- Janków Pierwszy Location within Poland
- Coordinates: 51°54′10″N 17°58′42″E﻿ / ﻿51.90278°N 17.97833°E
- Country: Poland
- Voivodeship: Greater Poland
- County: Kalisz
- Gmina: Blizanów
- Population: 200

= Janków Pierwszy =

Janków Pierwszy is a village in the administrative district of Gmina Blizanów, within Kalisz County, Greater Poland Voivodeship, in west-central Poland.

==Schools==
The School Complex in Janków Pierwszy, originally named Zespół Szkół w Jankowie Pierwszym, is the only educational institution in Janków Pierwszy. It consists of the Public Local Kindergarten, the Primary School, and the Junior High School.
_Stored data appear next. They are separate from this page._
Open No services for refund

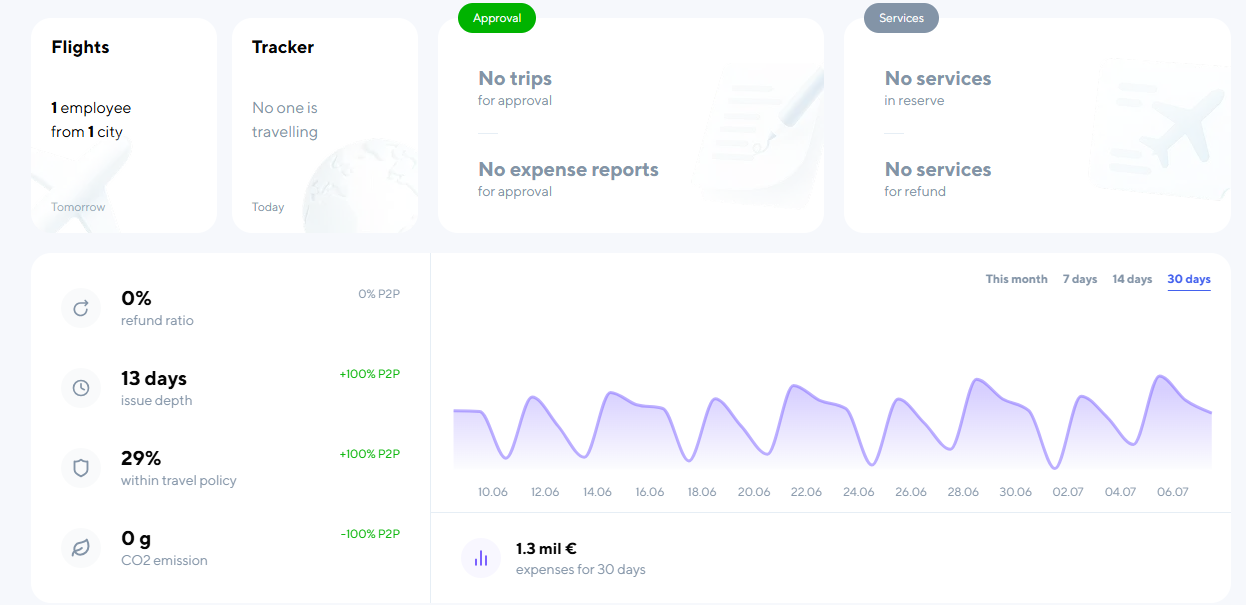938,179
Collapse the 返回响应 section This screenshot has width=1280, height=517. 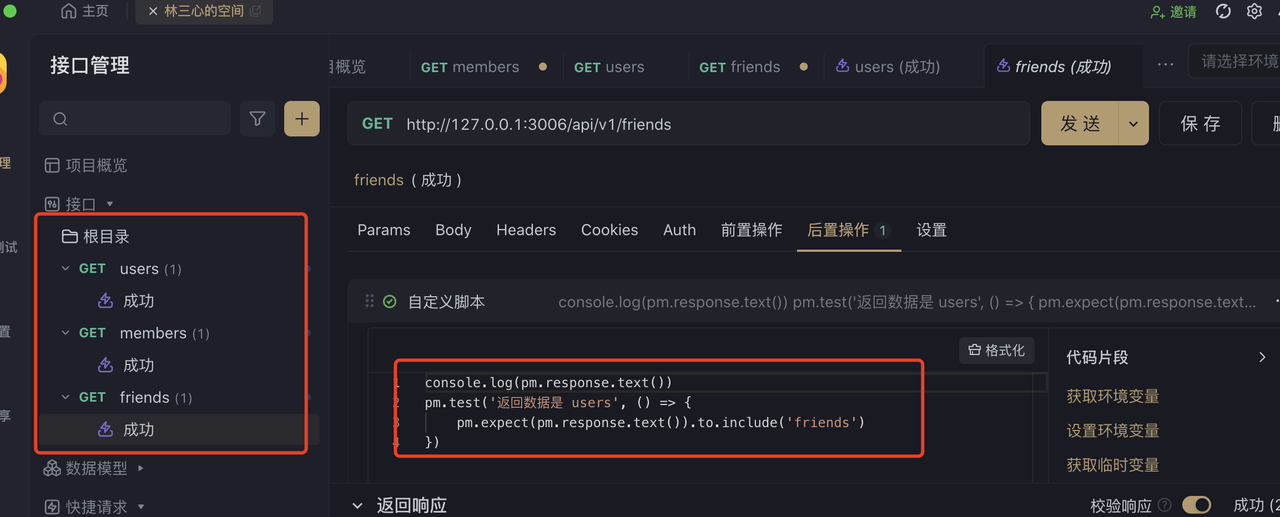tap(358, 506)
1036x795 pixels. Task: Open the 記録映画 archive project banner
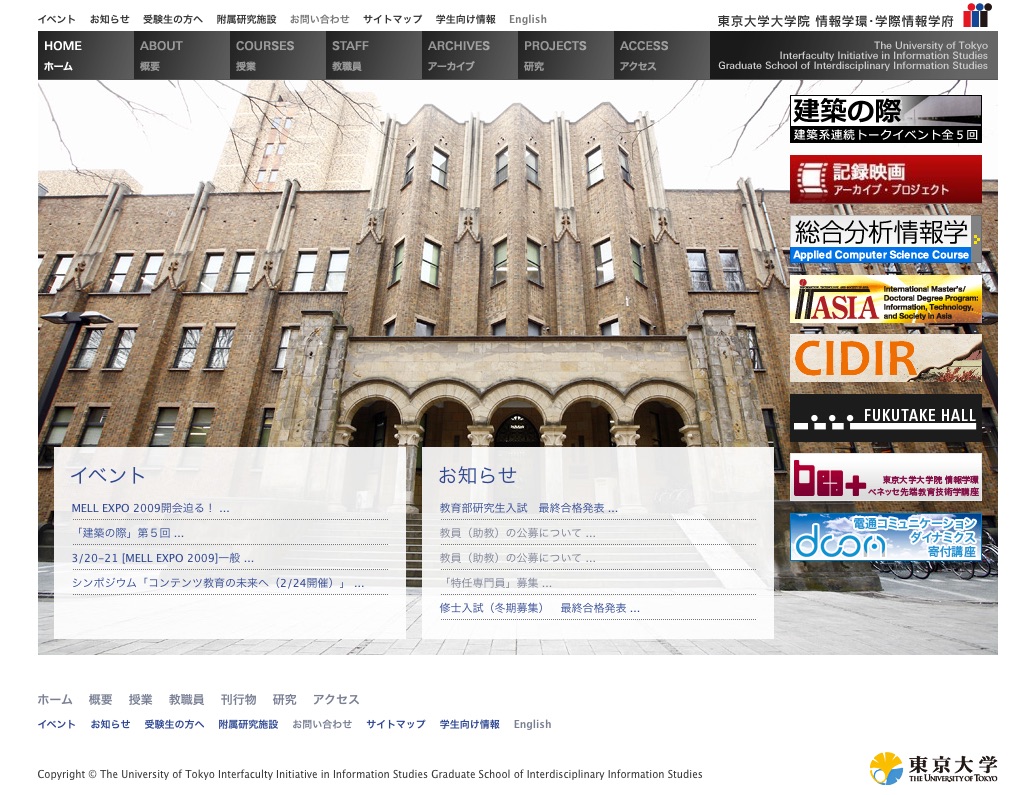[x=885, y=180]
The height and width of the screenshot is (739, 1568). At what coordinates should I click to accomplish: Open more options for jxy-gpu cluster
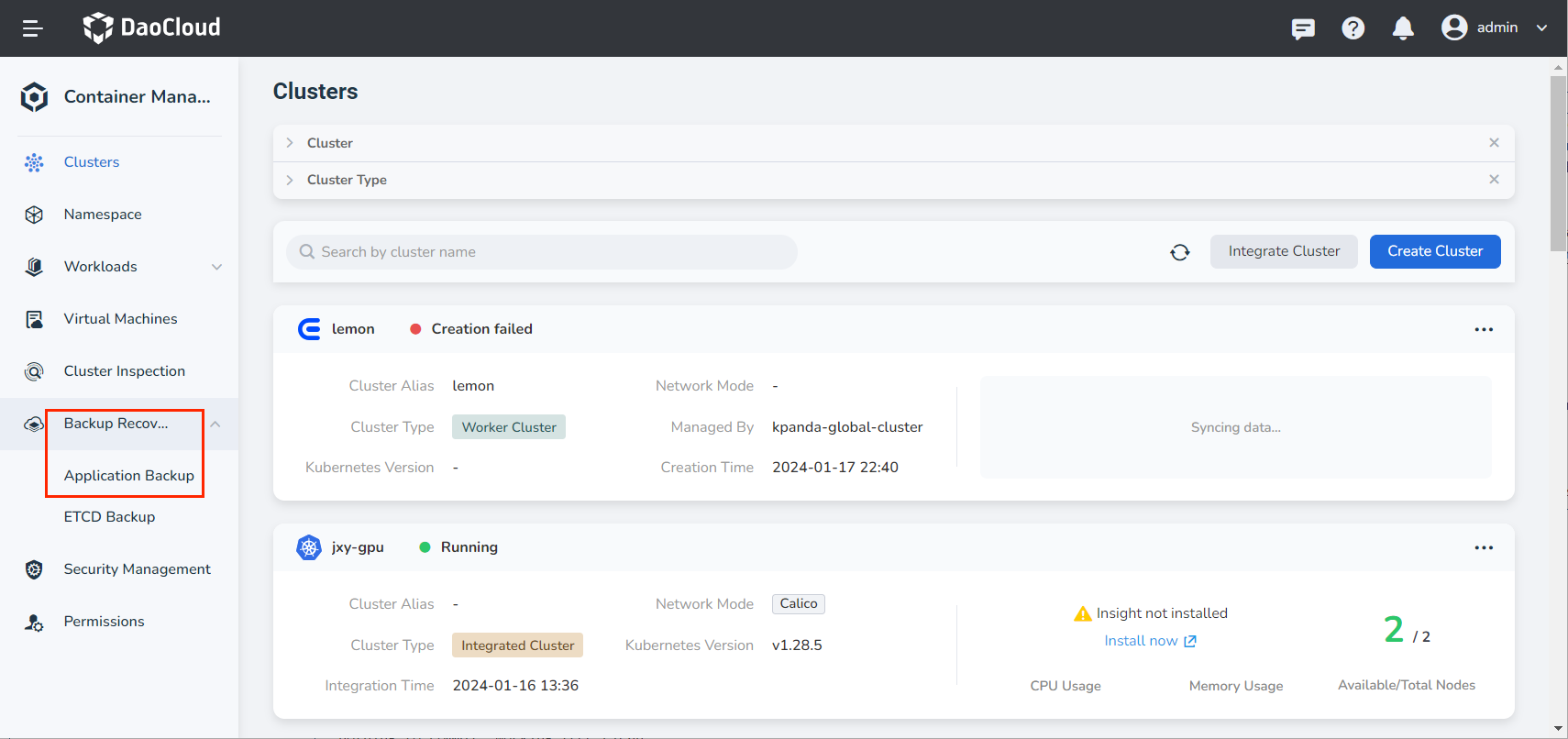tap(1483, 547)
Here is a historical overview of the progress of schools:

1945–1946: The authorities of the Blizanów commune decide to build a school in Jankow Pierwszy.
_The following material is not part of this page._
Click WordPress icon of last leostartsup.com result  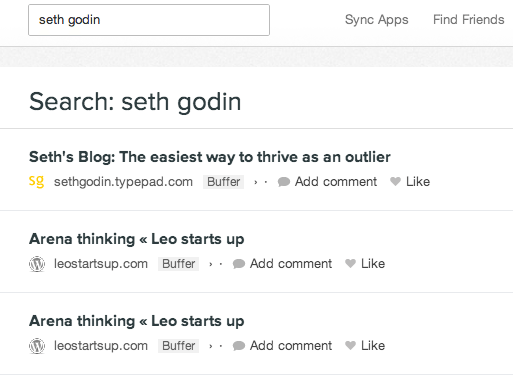point(37,346)
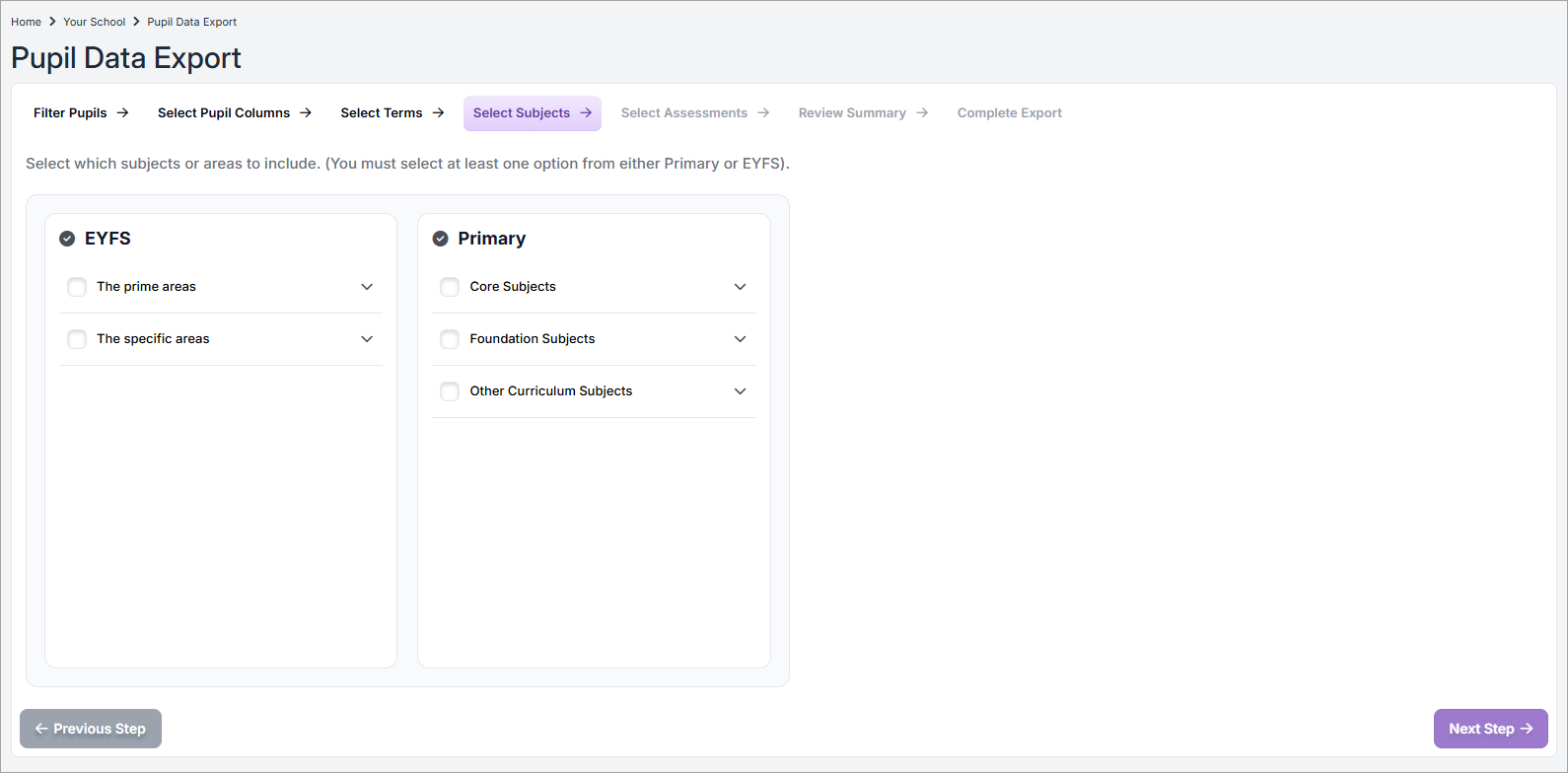Expand Core Subjects with its chevron
Screen dimensions: 1568x773
(741, 287)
1952: The ceremonial opening of the institution.

1958: A kindergarten was opened.

1959: First graduates finish school.

1963–1973: The Agricultural Pre-school operates in the building.
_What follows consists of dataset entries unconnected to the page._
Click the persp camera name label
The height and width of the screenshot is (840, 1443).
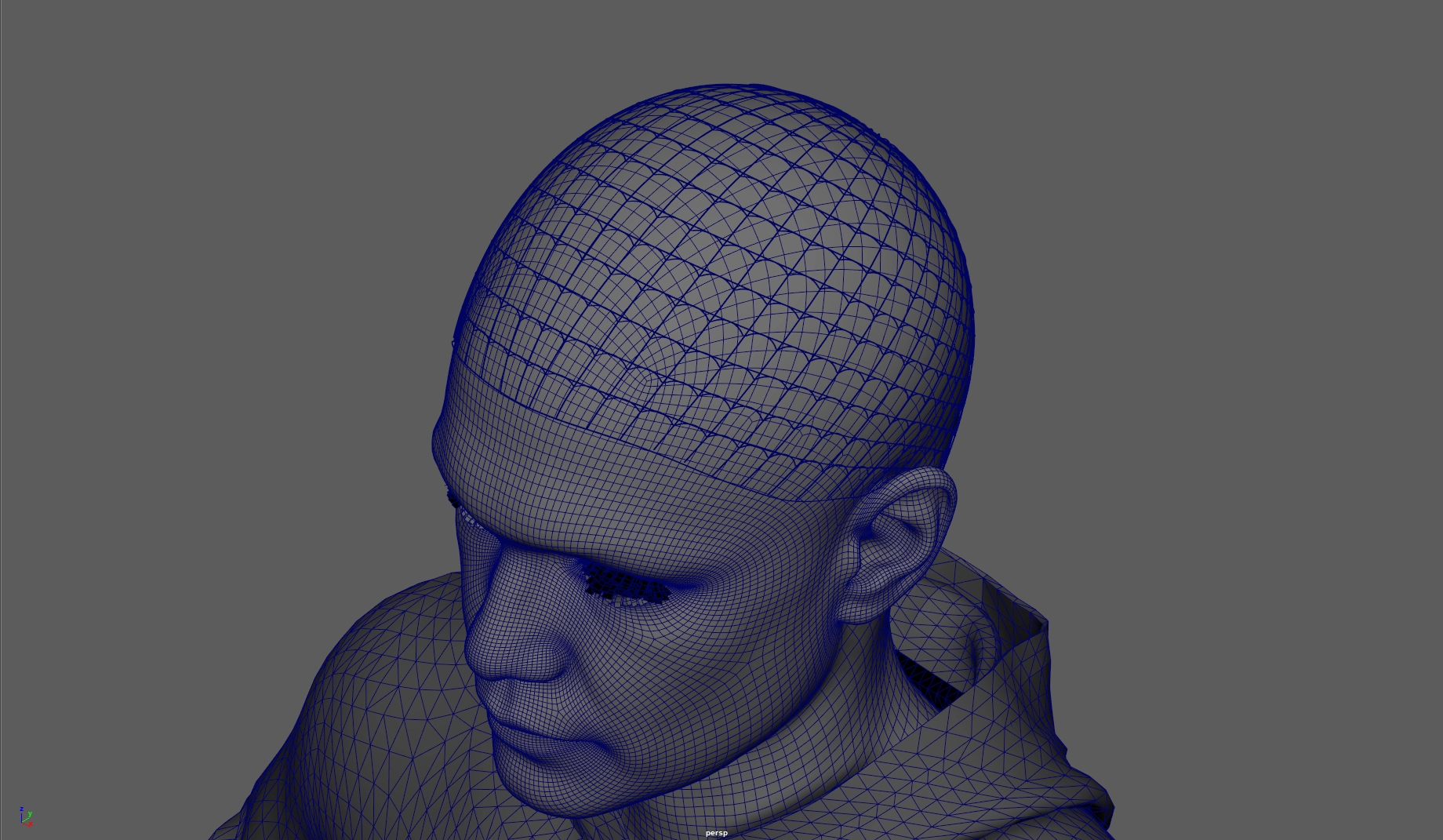click(x=716, y=833)
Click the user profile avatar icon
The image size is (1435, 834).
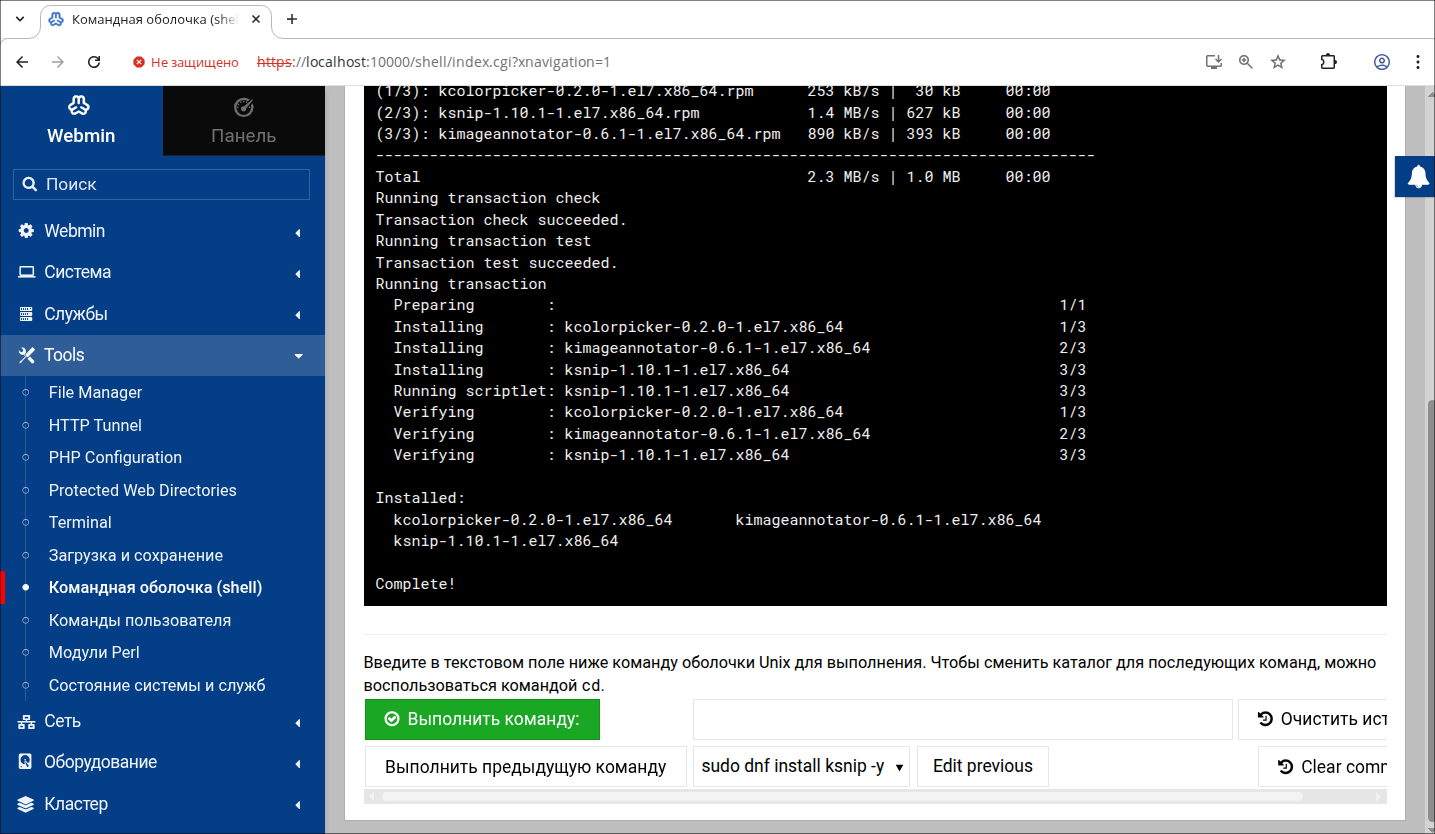coord(1382,62)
1974–1975: The school becomes a Collective School of Communes with branches in: Żerniki, Lip, Brudzew, Jarantów and Piskory.

1982: Installation of central heating.

1984: Subsequent changes in the school's activity - the Collective Community School becomes the Primary School again.

1997: The commune council of Blizanów decides to establish a School Complex, which includes: Primary School and Public Local Kindergarten

1999: The School Complex in Janków Pierwszy grew by the Junior High School.

2001–2003: Modernization of the school, which included insulation, a new elevation of the building, replacement of windows and door carpentry, renovation inside the building.

2004–2005: Expansion of the school: modernization of central heating from coal to oil.

2006: Putting into use a full-size Junior High School with facilities.

2008: Putting into use a multi-purpose pitch with a tartan surface and parking for teachers and parents.

2009: Modernization of the school in the field of electrical installation replacement.

2010: Putting into use a multi-functional sports Complex with a tartan track and a long jump.